In other words, are we the equivalent of a herd of monkeys armed with bazookas, unable to comprehend the sheer destructive power we possess yet perfectly capable of pulling the trigger?
Or do we simply face the same type of daunting intellectual challenge as those who discovered fire, electricity, or even penicillin, at a time when the tools to fully understand how they worked had not yet been conceived of?
In all of those cases, we were able to probe, study, and learn the mysteries of these incredible discoveries over time. Sure, there were certainly costly mistakes along the way. But we were also able to make great use of them to advance civilization long before we fully understood how they worked at a scientific level.
Much is the same in the study and practical use of GM foods.
While the fundamentals of DNA have been well understood for decades, we are still in the process of uncovering many of the inner workings of what is arguably the single most advanced form of programming humans have ever encountered. It is still very much a rapidly evolving science to this day.

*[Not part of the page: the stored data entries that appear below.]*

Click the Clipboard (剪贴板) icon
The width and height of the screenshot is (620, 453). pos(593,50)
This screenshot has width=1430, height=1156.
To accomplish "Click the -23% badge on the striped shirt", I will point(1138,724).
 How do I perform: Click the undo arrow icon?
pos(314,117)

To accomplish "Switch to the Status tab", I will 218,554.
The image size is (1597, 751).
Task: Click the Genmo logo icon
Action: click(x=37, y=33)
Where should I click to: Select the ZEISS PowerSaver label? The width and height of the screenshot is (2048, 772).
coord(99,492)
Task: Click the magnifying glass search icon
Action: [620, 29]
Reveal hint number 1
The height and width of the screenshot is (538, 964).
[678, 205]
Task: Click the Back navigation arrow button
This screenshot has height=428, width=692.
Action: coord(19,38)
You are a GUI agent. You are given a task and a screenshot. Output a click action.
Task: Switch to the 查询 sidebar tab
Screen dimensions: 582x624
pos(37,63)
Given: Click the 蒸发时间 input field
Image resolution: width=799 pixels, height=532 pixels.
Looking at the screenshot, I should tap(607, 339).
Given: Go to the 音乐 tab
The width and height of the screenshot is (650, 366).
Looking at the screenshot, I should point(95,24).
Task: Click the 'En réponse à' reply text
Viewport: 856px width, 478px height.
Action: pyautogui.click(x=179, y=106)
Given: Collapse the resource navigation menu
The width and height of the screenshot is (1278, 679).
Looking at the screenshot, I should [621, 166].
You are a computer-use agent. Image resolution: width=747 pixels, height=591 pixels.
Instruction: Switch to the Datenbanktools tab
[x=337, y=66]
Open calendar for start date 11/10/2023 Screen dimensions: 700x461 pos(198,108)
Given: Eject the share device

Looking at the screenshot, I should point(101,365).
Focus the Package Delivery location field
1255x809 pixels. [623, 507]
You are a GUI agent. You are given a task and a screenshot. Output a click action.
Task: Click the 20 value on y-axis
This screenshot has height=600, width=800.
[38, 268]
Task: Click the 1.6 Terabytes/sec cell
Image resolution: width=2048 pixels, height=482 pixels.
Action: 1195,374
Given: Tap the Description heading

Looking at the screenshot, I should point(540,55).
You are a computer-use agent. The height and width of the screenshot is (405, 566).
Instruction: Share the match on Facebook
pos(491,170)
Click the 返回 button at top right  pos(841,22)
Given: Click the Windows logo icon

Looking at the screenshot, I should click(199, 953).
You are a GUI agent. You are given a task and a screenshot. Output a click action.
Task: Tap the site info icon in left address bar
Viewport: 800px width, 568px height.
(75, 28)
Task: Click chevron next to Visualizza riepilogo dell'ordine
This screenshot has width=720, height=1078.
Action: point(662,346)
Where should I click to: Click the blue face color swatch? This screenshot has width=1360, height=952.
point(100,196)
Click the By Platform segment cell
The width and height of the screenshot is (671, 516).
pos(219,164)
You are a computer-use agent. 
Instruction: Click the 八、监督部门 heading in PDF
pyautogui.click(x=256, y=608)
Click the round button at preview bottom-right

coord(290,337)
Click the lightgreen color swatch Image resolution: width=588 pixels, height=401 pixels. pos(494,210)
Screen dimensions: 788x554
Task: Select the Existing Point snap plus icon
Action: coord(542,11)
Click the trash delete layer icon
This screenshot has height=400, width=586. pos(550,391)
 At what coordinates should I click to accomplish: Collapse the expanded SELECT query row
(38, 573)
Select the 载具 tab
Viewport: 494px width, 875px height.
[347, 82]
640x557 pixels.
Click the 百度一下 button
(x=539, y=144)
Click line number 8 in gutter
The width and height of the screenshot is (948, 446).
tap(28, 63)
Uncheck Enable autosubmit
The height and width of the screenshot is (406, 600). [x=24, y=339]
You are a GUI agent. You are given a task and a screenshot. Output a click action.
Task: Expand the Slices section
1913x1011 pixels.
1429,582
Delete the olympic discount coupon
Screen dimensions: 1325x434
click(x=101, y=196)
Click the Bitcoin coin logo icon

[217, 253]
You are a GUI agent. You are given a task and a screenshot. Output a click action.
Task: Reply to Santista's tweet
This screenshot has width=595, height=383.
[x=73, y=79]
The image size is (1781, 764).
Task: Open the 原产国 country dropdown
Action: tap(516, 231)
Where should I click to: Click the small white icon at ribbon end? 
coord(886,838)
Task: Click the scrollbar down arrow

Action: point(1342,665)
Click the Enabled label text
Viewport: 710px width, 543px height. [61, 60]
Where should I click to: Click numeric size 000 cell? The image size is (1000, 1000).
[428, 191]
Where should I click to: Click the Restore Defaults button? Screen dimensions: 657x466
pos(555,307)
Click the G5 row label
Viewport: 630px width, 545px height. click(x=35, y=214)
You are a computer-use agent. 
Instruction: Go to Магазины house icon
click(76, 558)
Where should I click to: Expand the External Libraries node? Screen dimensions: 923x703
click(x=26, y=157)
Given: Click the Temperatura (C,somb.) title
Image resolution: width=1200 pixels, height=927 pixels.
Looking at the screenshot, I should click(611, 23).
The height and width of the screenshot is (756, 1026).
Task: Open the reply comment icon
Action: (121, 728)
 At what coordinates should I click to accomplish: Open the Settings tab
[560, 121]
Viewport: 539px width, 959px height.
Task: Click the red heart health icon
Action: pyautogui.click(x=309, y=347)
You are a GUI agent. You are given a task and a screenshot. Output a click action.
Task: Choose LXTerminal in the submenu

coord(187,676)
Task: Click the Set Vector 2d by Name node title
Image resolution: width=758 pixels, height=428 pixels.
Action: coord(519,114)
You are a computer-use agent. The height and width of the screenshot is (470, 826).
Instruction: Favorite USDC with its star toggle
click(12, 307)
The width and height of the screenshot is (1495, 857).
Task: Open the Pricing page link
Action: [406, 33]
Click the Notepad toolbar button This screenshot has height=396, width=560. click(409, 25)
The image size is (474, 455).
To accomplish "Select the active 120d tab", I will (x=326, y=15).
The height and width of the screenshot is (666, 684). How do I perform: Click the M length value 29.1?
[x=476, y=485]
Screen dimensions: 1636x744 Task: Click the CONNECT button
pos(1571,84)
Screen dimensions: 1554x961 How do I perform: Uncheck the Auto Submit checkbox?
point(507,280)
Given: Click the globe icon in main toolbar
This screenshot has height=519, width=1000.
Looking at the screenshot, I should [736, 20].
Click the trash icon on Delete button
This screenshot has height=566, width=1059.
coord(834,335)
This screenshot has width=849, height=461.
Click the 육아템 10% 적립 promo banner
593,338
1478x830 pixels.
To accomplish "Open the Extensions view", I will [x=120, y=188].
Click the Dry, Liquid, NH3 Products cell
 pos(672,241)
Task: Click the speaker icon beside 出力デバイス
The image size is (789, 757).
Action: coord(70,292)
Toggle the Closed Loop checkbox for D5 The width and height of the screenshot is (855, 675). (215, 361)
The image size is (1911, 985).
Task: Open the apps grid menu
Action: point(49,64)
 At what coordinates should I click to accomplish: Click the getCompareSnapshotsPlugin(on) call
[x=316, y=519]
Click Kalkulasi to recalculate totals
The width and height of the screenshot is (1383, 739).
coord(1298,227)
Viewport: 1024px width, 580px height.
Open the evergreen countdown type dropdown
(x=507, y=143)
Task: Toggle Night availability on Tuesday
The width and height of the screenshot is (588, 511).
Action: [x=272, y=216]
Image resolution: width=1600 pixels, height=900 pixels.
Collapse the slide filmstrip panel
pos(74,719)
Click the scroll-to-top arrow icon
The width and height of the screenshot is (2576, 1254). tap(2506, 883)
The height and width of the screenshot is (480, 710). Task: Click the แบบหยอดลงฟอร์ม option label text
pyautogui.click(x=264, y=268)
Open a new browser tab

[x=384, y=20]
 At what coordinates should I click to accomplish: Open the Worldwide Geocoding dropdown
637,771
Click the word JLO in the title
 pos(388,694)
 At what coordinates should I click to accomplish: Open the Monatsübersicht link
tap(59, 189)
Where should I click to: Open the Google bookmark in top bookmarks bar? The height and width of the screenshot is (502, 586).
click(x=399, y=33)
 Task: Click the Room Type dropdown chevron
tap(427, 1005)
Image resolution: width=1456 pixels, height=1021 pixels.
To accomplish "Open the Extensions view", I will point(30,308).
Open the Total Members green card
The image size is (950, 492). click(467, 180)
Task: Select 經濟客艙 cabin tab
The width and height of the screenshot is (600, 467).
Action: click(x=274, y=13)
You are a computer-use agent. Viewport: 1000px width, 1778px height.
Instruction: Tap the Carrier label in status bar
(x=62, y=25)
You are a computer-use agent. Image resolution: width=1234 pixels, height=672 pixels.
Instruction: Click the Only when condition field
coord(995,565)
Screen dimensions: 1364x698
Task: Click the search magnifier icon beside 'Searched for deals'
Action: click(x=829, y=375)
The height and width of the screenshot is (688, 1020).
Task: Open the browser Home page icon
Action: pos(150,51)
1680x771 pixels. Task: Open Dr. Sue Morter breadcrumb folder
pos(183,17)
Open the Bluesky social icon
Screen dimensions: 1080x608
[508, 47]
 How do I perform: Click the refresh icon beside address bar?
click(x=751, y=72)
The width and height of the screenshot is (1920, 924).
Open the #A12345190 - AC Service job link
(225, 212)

For example, in the 1990s, an idea known simply as “gene therapy” – really a generalized term for a host of new-at-the-time experimental techniques that share the simple characteristic of permanently modifying the genetic make-up of an organism – was all the rage in medical study. Two decades on, it’s hardly ever spoken of. That’s because the great majority of attempted disease therapies from genetic modification failed, with many resulting in terrible side effects and even death for the patients who underwent the treatments. Its use in the early days, of course, was limited almost exclusively to some of the world’s most debilitating, genetically rooted diseases. Still – whether in their zeal to use a fledgling tool to cure a dreadful malady or in selfish, hurried desire to be recognized among the pioneers of what they thought would be the very future of medicine – doctors chose to move forward at a dangerous pace with gene therapy.
In one famous case, and somewhat typical of the times, University of Pennsylvania physicians enrolled a sick 18-year-old boy with a liver mutation into a trial for a gene therapy that was known to have resulted in the deaths of some of the monkeys it had just been tested on. The treatment resulted in the young man’s death a few days later, and the lengthy investigation that followed resulted in serious accusations of what can only be called “cowboy medicine.”
Not one of science’s prouder moments, to be sure. But could GM foods be following the same dangerous path?
After all, the first GM foods made their way to market during the same time period. The 1980s saw large-scale genetic-science research and experimentation from agricultural companies, producing everything from antibiotic-resistant tobacco to pesticide-hardy corn. After much debate and study, in 1994 the FDA gave approval to the first GM food to be sold in the United States: the ironically named Flavr Savr tomato, with its delayed ripening genes which made it an ideal candidate for sitting for days or weeks on grocery store shelves.